Defenestration

Knowingly or otherwise, defenestration is something that most of us are tempted to do with our computers every now and then

It may be no coincidence that, during a week of soaring heat and shortened tempers, two different computer support clients sent me emails this week saying that they would like to throw their computers out of the window. Had they carried out their threats, they would have been performing an act that goes by the rather grand name of “defenestration”.

Defenestration - Banksy
This Banksy cartoon used to grace a wall in a car park near Old Street station. I took this picture in 2005.
It’s one of my favourite words – even if it does conjure up a rather desperate act. Whenever I suggest to clients that, if nothing else works, we can always defenestrate their computer, they usually ask what I mean by that and I tell them that it just means chucking it out of the window. The word comes from Latin – “de fenestra” means “out of the window” or “from the window”. That’s the meaning of the term when applied to famous examples in history and it’s also how I mean it when I am suggesting to clients that they might like to “recalibrate their expectations of their computer’s ongoing functionality”. It’s quite surprising just how often people resort to this mental image when their frustration with their computer hits a peak. If I’m using the term semi-seriously, it’s probably because I’m starting to think that it might cost more to sort out a computer than to replace it. To put that another way – “…mend it with a new one”. As hardware gets cheaper and cheaper, this position is, of course, reached sooner and sooner.

Prague Castle
“Hradcany” (Prague Castle). Scene of not one, but two, famous defenestrations
Some sources say that the first use of the term described an incident in Prague in 1618 in which two agents of the crown were found guilty of violating people’s right to religious freedom. They were sentenced to being thrown out of a window of Prague Castle. Although Prague Castle is a large and imposing building, the pair were not seriously hurt. This incident became known as the “Defenestration of Prague” and was an early incident in the Thirty Years War.
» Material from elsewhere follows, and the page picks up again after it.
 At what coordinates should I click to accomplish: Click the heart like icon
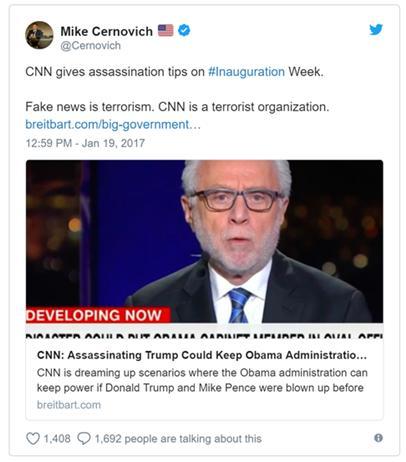[33, 438]
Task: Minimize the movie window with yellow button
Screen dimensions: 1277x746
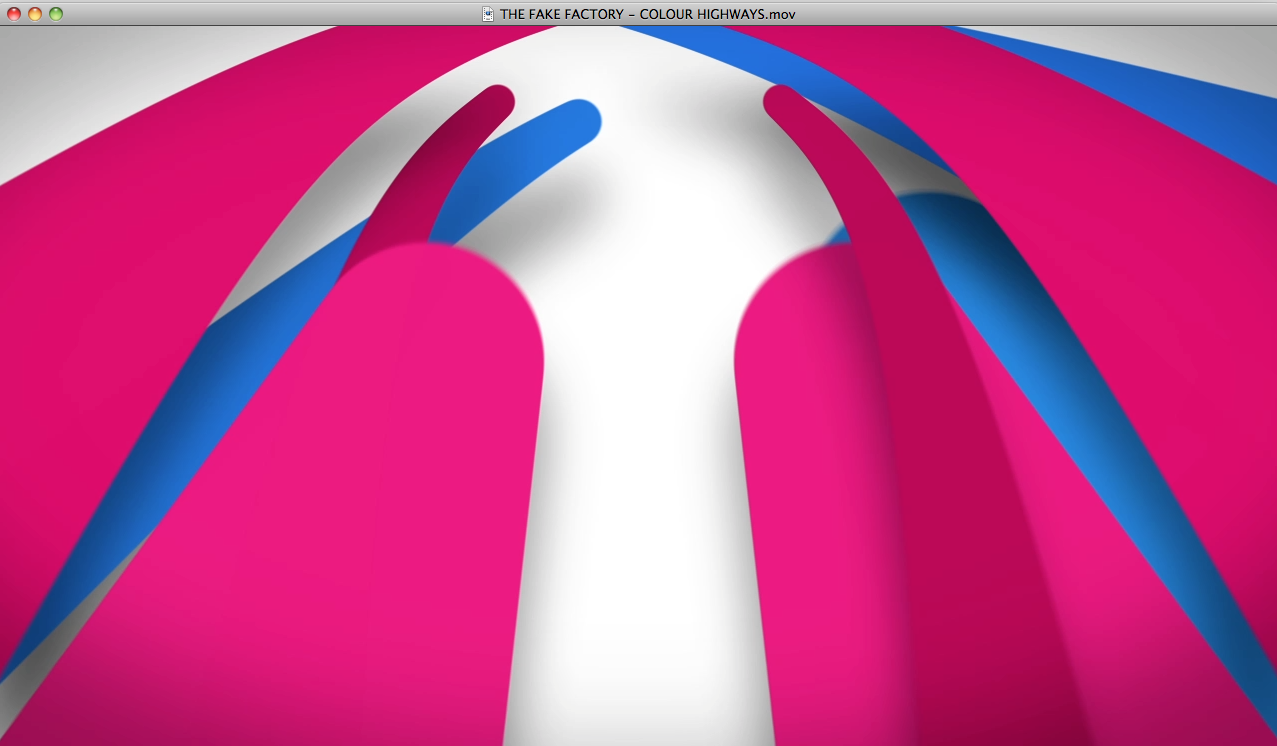Action: tap(35, 14)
However, there is also evidence that a previous incident of defenestration had taken place – also in Prague Castle – as far back as 1419.

Whatever the true origin, the word has come to mean the act of throwing anyone or anything out of a window.

Rather splendidly, the word has also been purloined to mean something completely different, but also very relevant to computers. We all know that Microsoft’s operating system is called “Windows”. We also know that there are a lot of people out there who use computers but who strongly dislike both Microsoft and Windows. So, defenestration has now come to acquire the different meaning of “removing Windows from a computer”. In other words, stop using the Windows operating system and replace it with something else, such as Linux.

So, in one sense it can mean throwing a computer from a window, and in another sense it can mean throwing Windows from a computer. How neat is that!

Of course, the usual advice applies – never defenestrate a computer without taking backups first!